= Beginning of Section =

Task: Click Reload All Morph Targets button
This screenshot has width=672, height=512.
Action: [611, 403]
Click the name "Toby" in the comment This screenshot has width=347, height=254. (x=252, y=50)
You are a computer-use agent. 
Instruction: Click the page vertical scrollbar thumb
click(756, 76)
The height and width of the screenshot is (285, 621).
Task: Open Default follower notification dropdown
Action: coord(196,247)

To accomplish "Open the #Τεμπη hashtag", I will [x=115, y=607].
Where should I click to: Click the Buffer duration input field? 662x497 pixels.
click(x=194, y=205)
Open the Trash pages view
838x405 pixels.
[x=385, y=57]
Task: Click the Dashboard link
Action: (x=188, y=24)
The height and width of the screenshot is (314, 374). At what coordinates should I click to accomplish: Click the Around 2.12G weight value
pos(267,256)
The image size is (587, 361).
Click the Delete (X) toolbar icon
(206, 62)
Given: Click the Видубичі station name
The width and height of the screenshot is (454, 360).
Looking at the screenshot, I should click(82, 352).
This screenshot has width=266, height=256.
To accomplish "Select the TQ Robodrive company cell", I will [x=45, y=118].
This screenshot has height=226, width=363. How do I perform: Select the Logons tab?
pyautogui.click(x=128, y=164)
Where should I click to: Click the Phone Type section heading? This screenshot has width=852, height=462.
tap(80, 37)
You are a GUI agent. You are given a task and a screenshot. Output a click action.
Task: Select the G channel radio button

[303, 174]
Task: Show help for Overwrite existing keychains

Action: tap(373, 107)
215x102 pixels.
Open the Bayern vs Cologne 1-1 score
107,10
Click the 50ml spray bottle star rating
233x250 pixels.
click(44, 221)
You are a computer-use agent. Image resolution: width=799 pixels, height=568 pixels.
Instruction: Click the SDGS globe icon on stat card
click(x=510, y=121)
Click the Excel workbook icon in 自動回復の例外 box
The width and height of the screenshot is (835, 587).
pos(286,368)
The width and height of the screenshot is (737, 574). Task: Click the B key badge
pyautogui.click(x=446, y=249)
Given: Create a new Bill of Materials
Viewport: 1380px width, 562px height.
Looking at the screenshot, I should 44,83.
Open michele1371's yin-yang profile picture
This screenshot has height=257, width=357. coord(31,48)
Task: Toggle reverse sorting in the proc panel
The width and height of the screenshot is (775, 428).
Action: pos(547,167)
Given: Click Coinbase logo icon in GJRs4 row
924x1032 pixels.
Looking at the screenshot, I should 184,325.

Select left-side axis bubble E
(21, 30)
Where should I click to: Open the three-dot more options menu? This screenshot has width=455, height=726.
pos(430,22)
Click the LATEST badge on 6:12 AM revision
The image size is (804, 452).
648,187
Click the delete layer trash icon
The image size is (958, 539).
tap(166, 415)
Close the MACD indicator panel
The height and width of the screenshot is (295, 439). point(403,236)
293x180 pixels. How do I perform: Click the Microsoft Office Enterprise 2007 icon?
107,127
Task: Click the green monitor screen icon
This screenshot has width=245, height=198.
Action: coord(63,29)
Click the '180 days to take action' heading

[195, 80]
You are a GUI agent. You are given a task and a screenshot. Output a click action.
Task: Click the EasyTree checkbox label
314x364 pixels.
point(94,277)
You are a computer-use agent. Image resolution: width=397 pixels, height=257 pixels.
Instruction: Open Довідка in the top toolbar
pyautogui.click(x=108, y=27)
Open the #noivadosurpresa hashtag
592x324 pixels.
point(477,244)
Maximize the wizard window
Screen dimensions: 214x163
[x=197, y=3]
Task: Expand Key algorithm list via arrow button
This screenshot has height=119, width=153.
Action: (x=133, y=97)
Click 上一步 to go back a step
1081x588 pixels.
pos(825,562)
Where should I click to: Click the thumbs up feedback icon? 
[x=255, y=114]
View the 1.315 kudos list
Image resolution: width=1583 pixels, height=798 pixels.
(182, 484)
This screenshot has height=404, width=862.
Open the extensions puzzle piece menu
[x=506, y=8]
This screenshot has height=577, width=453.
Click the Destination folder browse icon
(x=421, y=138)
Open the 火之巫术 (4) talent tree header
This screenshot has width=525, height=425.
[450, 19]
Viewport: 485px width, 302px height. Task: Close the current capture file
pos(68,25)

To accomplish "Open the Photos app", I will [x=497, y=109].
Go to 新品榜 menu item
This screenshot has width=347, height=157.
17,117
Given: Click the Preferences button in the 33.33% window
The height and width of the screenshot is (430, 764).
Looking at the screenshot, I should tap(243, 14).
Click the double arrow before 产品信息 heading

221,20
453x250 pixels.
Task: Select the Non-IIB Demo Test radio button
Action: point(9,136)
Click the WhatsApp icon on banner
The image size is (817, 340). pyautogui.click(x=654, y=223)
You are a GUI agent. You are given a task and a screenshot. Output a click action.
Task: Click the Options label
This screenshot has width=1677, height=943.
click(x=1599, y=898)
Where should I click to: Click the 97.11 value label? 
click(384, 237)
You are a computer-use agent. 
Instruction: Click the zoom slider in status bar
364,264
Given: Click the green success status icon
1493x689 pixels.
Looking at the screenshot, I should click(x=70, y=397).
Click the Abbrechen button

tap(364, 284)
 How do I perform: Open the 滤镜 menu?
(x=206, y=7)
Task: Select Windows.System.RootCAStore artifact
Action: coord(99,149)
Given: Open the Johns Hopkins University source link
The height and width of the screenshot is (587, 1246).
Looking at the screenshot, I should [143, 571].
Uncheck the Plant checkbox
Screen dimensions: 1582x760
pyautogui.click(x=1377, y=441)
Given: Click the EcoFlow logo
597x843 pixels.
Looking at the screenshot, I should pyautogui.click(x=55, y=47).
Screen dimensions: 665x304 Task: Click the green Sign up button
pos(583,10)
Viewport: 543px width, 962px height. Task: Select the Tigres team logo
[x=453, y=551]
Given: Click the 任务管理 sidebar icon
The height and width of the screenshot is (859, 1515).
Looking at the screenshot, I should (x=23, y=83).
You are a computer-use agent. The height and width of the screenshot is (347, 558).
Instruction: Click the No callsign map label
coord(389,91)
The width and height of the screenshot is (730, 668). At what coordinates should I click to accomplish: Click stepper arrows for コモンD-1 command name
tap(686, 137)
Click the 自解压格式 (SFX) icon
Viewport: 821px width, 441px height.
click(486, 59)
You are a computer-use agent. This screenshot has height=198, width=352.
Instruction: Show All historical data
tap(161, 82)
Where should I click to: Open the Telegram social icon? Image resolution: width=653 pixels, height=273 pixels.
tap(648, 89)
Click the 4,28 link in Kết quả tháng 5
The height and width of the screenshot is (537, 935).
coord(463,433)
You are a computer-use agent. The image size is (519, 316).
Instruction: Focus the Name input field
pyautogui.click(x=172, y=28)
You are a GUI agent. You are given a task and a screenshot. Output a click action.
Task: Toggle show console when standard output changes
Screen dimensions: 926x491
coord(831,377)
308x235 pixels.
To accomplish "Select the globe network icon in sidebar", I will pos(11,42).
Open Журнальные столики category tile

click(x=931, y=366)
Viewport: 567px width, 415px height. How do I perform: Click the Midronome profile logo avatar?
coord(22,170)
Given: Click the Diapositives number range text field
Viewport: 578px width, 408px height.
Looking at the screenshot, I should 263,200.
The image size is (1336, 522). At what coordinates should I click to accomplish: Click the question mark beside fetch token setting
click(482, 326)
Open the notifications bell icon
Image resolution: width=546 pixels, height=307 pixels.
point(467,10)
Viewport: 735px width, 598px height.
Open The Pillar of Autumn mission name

= End of Section =

● EXERCISE PROMPT: Go through the listing above and list every line that has the word "hashtag".

● ANSWER:
To accomplish "Open the #Τεμπη hashtag", I will [x=115, y=607].
Open the #noivadosurpresa hashtag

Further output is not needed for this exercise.